Mesut, bu arada ofise gelen tüm misafirleri yeni sahibi sanarak onlara yardım etmeye çalışır. Fakat hiçbir misafir, şirketin yeni sahibi çıkmaz. Nihayet yeni sahibi olan Çiçek geldiğinde, telefon kullanmak için izin ister, ancak telefon çalışmayınca herkesi büyük bir sürpriz beklemektedir.
Yeter, Mehtap, Fikri ve Bilal bir kafede otururken, konuşmalarında bahsettikleri şarkının çıkışının üzerinden tam 8 yıl geçtiğini fark ederek yaşlandıklarını hissetmeye başlarlar. Kafeye gelen gençler, 2010’lar temalı parti vermektedirler. Yeter, yaşlanmayı kabul edemeyerek fenalık geçirir.
Hüseyin, anneleri yokken çocuklara bakarak zor bir dönem geçirir. Sorumsuz olan anneleri Çiçek, katıldığı festivalden dönmüştür. Ancak ailesinin şikayetlerine dayanamayarak, onlarla daha fazla vakit geçireceğini açıklar.
Gerginliklerin sona ermesi için kocasına ve çocuklarına masaj aleti hediye eder. Eşi ve çocukları odadan çıktıktan sonra Çiçek, telefonunu alıp masaj aletinin reklamını yapar.
Yeter ve Ozan birbirine aşıktır; fakat Yeter’in kocası Mustafa da hastanede çalışmaktadır. Ozan, yaşadığı bir sakatlıktan ötürü elinin titremesiyle boğuşmaktadır.

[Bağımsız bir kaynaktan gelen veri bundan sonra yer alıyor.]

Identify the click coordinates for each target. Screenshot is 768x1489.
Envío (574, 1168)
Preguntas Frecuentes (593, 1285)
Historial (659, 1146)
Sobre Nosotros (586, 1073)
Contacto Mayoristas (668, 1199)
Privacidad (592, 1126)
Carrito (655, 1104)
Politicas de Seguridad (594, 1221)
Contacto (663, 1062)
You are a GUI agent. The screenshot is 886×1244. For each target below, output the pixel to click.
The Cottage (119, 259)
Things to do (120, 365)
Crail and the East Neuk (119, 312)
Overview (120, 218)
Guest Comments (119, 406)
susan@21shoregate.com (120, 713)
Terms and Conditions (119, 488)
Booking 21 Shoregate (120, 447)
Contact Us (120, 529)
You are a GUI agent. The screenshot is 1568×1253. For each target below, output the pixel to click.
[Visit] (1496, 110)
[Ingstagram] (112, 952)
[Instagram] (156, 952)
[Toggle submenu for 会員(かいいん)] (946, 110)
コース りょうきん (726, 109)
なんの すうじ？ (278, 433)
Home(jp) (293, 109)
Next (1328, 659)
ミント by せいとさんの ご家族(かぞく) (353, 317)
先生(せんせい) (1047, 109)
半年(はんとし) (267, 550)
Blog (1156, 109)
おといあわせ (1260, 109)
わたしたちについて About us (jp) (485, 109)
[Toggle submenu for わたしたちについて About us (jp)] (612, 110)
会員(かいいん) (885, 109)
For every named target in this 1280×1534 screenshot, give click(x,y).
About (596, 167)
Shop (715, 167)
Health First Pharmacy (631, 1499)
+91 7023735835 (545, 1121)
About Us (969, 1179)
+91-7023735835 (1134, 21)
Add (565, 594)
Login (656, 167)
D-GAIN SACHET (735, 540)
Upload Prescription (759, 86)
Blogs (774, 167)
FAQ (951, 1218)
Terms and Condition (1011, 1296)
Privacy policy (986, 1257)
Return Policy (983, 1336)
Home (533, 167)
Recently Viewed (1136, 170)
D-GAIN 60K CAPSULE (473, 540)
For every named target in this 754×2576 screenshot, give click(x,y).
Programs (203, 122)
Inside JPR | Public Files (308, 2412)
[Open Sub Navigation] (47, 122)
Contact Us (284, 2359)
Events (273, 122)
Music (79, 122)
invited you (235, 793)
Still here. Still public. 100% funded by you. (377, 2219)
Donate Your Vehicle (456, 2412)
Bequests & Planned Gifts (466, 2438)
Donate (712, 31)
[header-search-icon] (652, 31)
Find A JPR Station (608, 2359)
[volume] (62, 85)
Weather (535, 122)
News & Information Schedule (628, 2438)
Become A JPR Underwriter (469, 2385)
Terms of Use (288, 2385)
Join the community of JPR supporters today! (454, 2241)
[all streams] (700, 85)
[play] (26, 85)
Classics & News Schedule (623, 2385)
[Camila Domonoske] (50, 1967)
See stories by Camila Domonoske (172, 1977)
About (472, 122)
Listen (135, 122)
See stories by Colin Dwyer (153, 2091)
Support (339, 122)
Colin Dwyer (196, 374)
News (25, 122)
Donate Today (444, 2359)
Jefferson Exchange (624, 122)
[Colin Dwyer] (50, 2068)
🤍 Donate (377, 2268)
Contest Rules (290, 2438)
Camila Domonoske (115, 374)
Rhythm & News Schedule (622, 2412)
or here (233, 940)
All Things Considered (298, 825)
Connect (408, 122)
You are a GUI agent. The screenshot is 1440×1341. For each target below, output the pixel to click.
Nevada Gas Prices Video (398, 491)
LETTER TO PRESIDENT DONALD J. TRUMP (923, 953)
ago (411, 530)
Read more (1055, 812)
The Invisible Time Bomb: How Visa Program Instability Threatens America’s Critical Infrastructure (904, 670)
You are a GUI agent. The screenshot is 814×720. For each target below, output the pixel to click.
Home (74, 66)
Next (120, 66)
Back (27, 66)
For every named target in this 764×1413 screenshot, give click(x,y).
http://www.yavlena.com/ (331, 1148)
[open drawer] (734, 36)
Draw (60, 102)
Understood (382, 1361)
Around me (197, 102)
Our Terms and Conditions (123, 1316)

Bilal, arkadaşı Fikri ile birlikte, sitelerinin önündeki tıbbi atıkları şikayet etmek üzere hastaneye gider ama yanlışlıkla bir neşterin üzerine düşer.
Naime, pozitif ayrımcılık uygulayan bir şirkette işe başlar. İş arkadaşı Paşa, yarı insan yarı at olduğu iddiasıyla, toynak bakım saati olduğu için işten kaçmaktadır.
Naime buna karşı çıktığında, ayrımcılığa uğradığını öne sürer. Paşa yüzünden işten çıkarılan Naime, kendisinin de bir ‘Öteki’ olduğunu iddia eder.
Turizm tarihi profesörü Mesut, entelektüel bir gezgin olan Hayati ve kendini her şeyi bilen biri olarak görüp aslında cahil olan Hüseyin bir tartışma programında bir araya gelir.
Hüseyin, turizmin anlamsız bir iş olduğunu savunurken, Hayati çıktığı gezilerdeki deneyimlerinden bahseder. Hüseyin ve Mesut komik bir tartışma yaşarlar; sonunda birlikte yemeğe gitmeye karar verirler.